You can learn a lot about yourself in a short amount of time, as long as you're being honest with yourself. Most people can't even do that. Sometimes, people don't want to look at themselves with a honest mind, because they hate who they have become. They feel that they are perfect, they feel that there is nothing wrong with them, yet there are so many negative things happening to them. If you call those people out on something that they have done wrong, you better make sure you're prepared to face the consequences of that. I've done that. I'll be honest. I've called people out before on things that they have said to me, and sometimes, I make a subtle remark, that suddenly I'm suffering for their guilty conscious because they were caught and not realizing they'd be called on it. It's normal. People don't like to be told they are in the wrong, they don't like to be made out as the bad guys...remember I mentioned that people like to be viewed as the victims? Sometimes, being the victim can make you seem whiny and not worth being around, as that is all you do. I'll admit again, that I've done my fair share of complaining, but no more. I'm actually taking responsibility for my actions, and I'm changing.

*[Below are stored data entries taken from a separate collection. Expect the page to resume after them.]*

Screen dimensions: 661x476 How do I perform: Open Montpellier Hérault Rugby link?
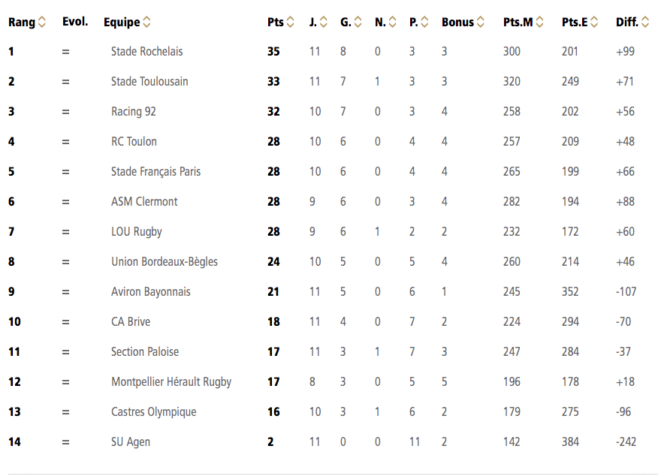(171, 382)

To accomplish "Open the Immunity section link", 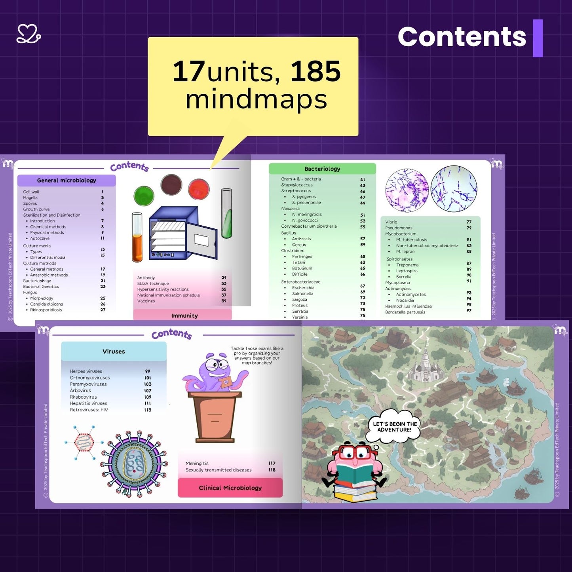I will pos(184,315).
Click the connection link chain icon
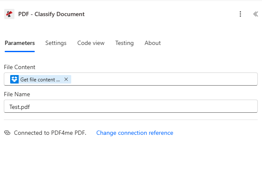 coord(7,133)
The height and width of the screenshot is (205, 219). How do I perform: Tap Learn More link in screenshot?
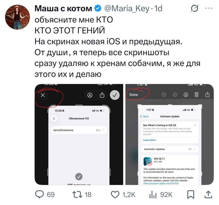pyautogui.click(x=149, y=140)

As I said before, people don't really change, not unless they really want to. I've been making a point to change for years. I've seen a difference. I know that others have seen a difference too, which is one reason that some people have walked away from me, and others have come forward into my life. I'm not going to let something stupid affect me life in the negative way. I am a better person than that. I'm not going to spend the rest of my life wondering why the people who lied to me walked away, it's not worth my time. There are just somethings that are better left behind me in the currents as they continue to drift away with the rest of the guppies.

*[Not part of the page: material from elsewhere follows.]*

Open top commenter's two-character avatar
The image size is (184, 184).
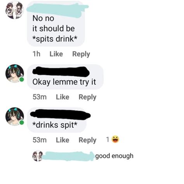[x=15, y=10]
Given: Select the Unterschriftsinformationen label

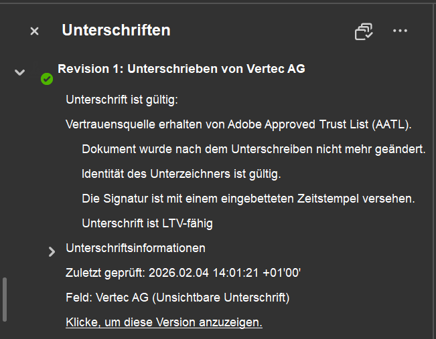Looking at the screenshot, I should [x=135, y=248].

I'm truly looking forward to moving to Craig. It will be like hitting the reset button, letting go of all of the negatives that this town holds, all of the drama and starting over new.  The best part about starting over, is realizing that you can become that person that you've always wanted to. Leave all the bad behind you, and start fresh, make new friends, have better opportunities (like a photography studio), and being able to be relaxed enough to enjoy your life as it was meant to. I wish that everyone could have a fresh start, but people don't like to change, and they tend to stick around what they know best. Sadly, a large part of the population only know the negatives and refuse to move on. I'm not one of those people.

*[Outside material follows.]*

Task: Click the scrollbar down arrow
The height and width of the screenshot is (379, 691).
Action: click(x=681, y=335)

So, I apologize for this novel. As I mentioned at the beginning, I woke up feeling quite contemplative and just had to let this out there. I'm very blessed to have the amazing friends that I have, who have supported me in every way, good or bad, happy or sad, and I know that I will still have those friends, no matter where I move to. Same goes with the small amount of family that I have left. With their unwavering love and support, no matter how crazy the family can be at times, I still have one, and I'm grateful for their acknowledgement. I am also really blessed that I have an amazing husband, who supports me in every way a person can be, and continues to encourage my dreams and supports them, no matter how silly they may be to those around me. I am blessed to have been able to go over seas with him, exploring places and making memories. Not many people have that opportunity, and I'm grateful that I have been given them. I can't wait to see where we go next, and what our lives will have in store for us. I know that my life is far from "perfect", but it's perfect to me. I wouldn't change a thing about it, and I'm so happy to have this life to look forward to.

So, I guess that is all of the profound moments that I have for one morning. I'll try to update you on the things going on around here when I have more time, since I've spent my free time on this quandary.